##### Material shown

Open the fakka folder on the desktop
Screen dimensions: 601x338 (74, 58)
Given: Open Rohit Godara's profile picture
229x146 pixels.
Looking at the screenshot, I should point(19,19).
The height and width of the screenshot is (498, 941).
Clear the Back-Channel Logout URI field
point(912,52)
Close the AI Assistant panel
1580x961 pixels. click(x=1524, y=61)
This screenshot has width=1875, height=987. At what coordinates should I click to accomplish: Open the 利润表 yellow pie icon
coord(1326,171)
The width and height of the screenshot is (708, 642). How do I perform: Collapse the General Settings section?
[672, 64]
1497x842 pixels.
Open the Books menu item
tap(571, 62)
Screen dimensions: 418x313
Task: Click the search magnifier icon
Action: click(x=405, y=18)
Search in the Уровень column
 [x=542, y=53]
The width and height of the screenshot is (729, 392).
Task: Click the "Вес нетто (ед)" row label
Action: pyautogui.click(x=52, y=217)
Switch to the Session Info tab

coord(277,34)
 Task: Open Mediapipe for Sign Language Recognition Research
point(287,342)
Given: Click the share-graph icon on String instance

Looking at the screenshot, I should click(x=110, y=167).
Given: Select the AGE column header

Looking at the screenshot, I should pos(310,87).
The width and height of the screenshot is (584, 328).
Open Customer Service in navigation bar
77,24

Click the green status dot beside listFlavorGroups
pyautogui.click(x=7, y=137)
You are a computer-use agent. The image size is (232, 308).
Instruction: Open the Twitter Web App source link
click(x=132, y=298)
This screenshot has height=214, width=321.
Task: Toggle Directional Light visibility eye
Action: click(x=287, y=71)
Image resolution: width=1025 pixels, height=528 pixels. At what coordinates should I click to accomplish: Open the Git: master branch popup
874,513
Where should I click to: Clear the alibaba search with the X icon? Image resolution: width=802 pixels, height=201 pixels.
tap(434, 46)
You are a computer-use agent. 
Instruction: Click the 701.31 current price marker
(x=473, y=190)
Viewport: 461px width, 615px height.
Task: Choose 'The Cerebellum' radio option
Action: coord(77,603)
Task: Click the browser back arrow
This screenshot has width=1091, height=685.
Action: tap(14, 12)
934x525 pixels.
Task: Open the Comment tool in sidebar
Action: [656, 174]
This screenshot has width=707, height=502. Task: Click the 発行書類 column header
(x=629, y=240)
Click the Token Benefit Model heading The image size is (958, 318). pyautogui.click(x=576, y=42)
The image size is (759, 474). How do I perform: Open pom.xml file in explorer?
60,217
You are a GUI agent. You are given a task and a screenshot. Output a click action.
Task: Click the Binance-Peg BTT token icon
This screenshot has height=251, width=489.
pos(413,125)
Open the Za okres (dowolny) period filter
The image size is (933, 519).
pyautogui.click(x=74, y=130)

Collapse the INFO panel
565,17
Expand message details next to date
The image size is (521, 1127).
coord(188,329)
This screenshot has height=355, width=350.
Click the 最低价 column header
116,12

##########

Job
Please duplicate the lines beginning at the line that contains "This screenshot has width=1875, height=987." and ending after the line that contains "Action: click(x=405, y=18)".

Response
This screenshot has width=1875, height=987. At what coordinates should I click to accomplish: Open the 利润表 yellow pie icon
coord(1326,171)
The width and height of the screenshot is (708, 642). How do I perform: Collapse the General Settings section?
[672, 64]
1497x842 pixels.
Open the Books menu item
tap(571, 62)
Screen dimensions: 418x313
Task: Click the search magnifier icon
Action: click(x=405, y=18)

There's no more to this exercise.